Funding costs for non-bank finance companies (NBFCs) in India are rising, but strong credit demand fuelled by the country's robust economic growth will support the sector's profitability, according to Moody’s Ratings.
“We expect loans at NBFCs to grow about 15% in the next 12-18 months, driven by various types of lending, including infrastructure financing by large government-owned NBFCs and loans to small and medium-sized enterprises,” the rating agency says in a report.
Growth in unsecured retail loans will slow after the Reserve Bank of India (RBI) raised the risk weight of such credit assets for both banks and NBFCs by 25 percentage points in December 2023, says Moody’s.
“We expect India's economy to expand 6.6% in the year ended March 2025 (fiscal 2025) and 6.2% the following year, and this will lead to robust loan growth at NBFCs, mitigating the impact of rising funding costs on their profitability,” the rating agency says.

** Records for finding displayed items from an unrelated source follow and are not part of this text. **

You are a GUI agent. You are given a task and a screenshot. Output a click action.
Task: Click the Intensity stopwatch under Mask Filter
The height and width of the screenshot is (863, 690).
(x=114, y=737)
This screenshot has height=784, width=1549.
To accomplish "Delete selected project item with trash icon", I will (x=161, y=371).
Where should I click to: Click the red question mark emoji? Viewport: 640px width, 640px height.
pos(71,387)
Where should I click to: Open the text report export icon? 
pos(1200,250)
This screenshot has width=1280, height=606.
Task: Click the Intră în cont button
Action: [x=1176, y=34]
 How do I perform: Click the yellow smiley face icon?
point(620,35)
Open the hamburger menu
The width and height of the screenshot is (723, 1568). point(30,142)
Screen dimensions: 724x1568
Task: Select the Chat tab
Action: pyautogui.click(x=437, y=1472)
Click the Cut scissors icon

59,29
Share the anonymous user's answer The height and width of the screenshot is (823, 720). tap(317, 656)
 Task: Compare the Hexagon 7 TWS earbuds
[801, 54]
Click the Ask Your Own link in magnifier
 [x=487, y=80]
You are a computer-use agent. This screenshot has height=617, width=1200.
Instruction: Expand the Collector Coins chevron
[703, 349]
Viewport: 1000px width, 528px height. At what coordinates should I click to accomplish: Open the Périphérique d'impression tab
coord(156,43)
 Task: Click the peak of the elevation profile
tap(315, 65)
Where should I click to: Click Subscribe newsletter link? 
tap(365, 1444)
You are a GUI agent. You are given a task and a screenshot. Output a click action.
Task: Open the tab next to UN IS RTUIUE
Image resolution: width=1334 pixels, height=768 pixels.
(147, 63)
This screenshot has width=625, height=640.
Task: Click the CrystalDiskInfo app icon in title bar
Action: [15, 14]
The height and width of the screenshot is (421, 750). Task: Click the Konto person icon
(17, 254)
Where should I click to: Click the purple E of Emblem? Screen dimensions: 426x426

Aggregate year-on-year loan growth at NBFCs accelerated to 20.8% in September 2023 from 10.8% a year earlier, driven by demand for retail loans, including financing for housing and automobiles.
NBFCs’ profitability will moderate somewhat in the next 12-18 months as funding costs for them will increase, says Moody’s. "We also expect the sector’s credit costs to increase from cyclically low levels, especially as unsecured loans mature," it says.
Borrowing from banks, a key funding source for NBFCs, has become costlier for the sector since the RBI raised the risk weight of banks’ exposures to the sector for the calculation of their regulatory capital.
The measure has led banks to raise rates for loans to NBFCs to compensate for greater capital charges. Funding costs for large NBFCs increased about 50 basis points on average in fiscal 2024 from the prior year.
"The cost of borrowing from banks will increase further in the next 12 to 18 months. Banks are still repricing their loans to NBFCs at higher rates to reflect rate hikes by the RBI in 2022-23. In addition, banks will pass higher deposit costs onto borrowers including NBFCs after raising deposit rates to attract more deposits as credit demand outstrips deposit growth," says Moody's.
"Further, we expect some NBFCs to reduce unsecured lending and increase secured lending after the central bank raised the risk weight for unsecured retail loans. While the shift is positive for NBFCs' asset quality, it will weigh on their NIMs as yields on secured loans tend to be lower," it says.
Yet many NBFCs have passed increases in funding costs onto their customers, and this will help mitigate pressure on their margins, as per Moody's.
"Also, the largest NBFCs have access to diverse funding sources including retail deposits and external commercial borrowing. Their NIMs will hold up better as they have greater funding flexibility," the ratings firm says.